### Problem description
Output only the lines from the line holding "Where should I" through the close of the records, exactly as they appear, with all pictures omitted.

(Beginning of Dataset extract)

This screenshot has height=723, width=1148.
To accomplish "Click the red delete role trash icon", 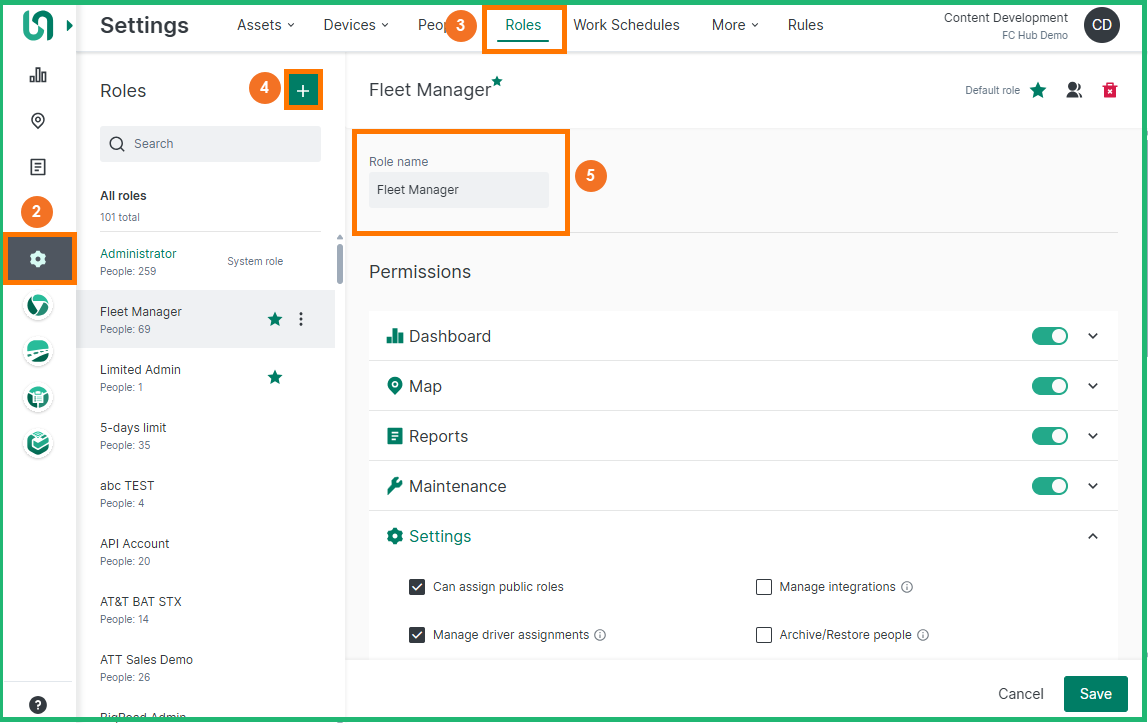I will [1109, 90].
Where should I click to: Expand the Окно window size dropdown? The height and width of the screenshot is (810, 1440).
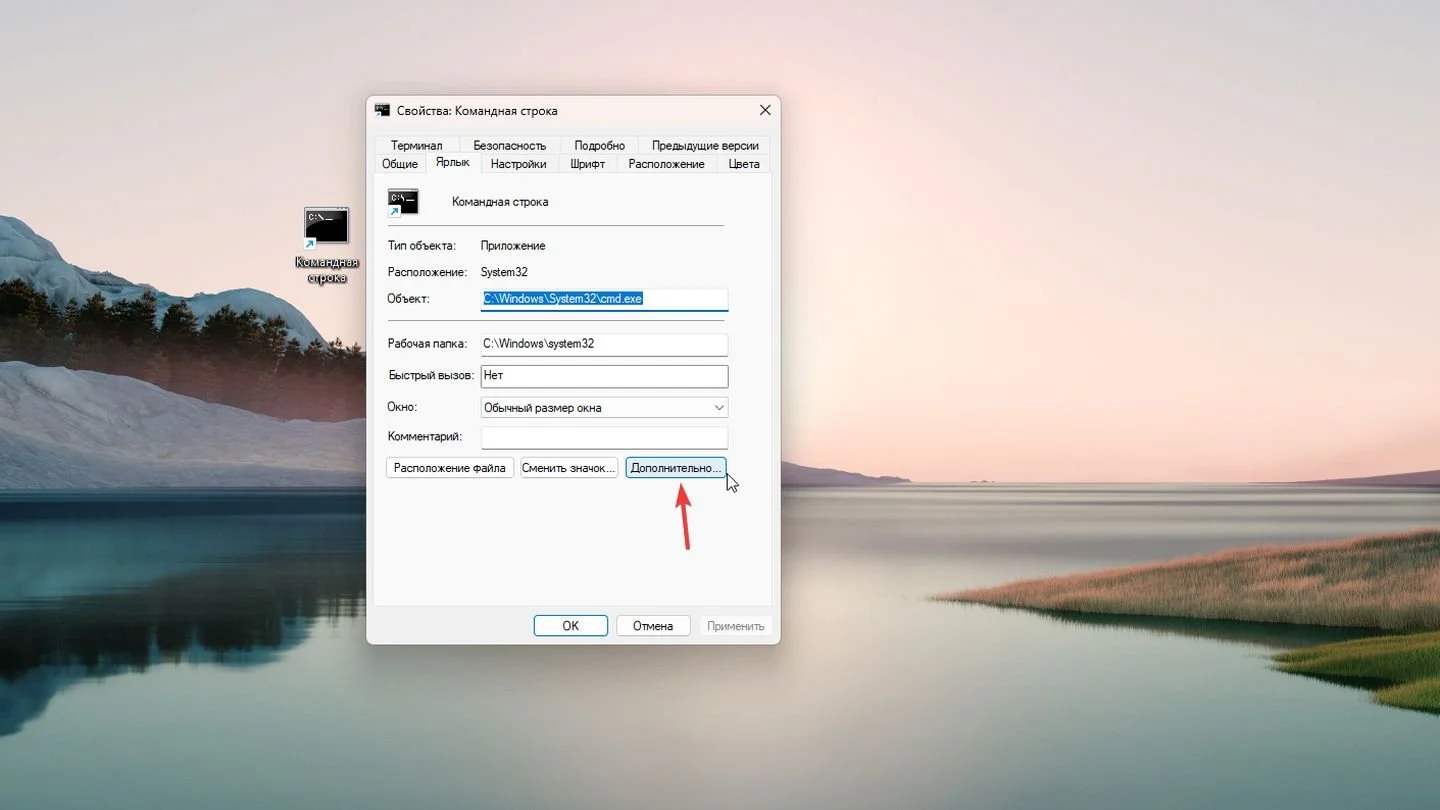(x=604, y=407)
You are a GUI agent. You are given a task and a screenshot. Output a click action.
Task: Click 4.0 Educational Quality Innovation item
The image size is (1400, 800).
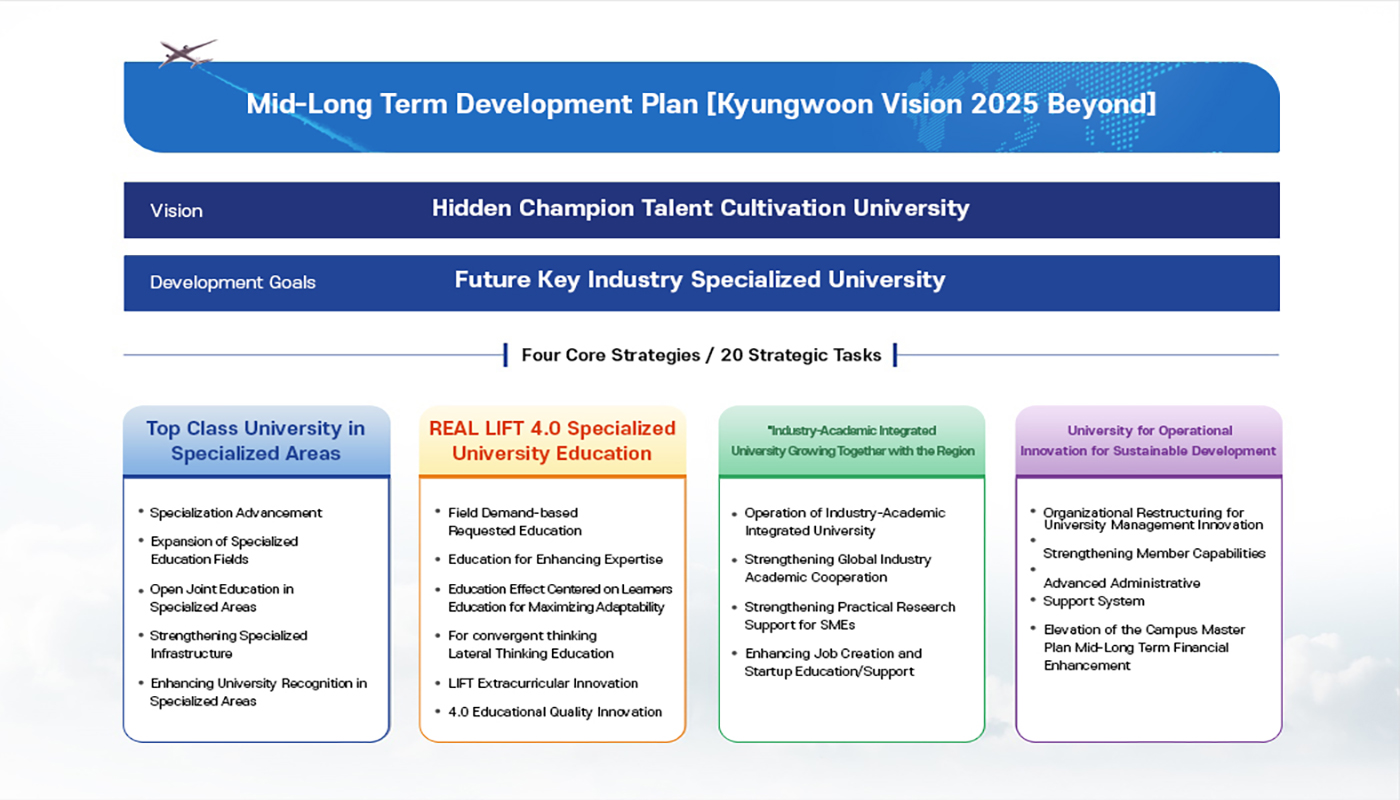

(End of Dataset extract)

### Exercise output
Where should I click to: Expand the Окно window size dropdown? The height and width of the screenshot is (810, 1440).
(x=604, y=407)
You are a GUI agent. You are given a task and a screenshot. Output a click action.
Task: Click 4.0 Educational Quality Innovation item
The image size is (1400, 800).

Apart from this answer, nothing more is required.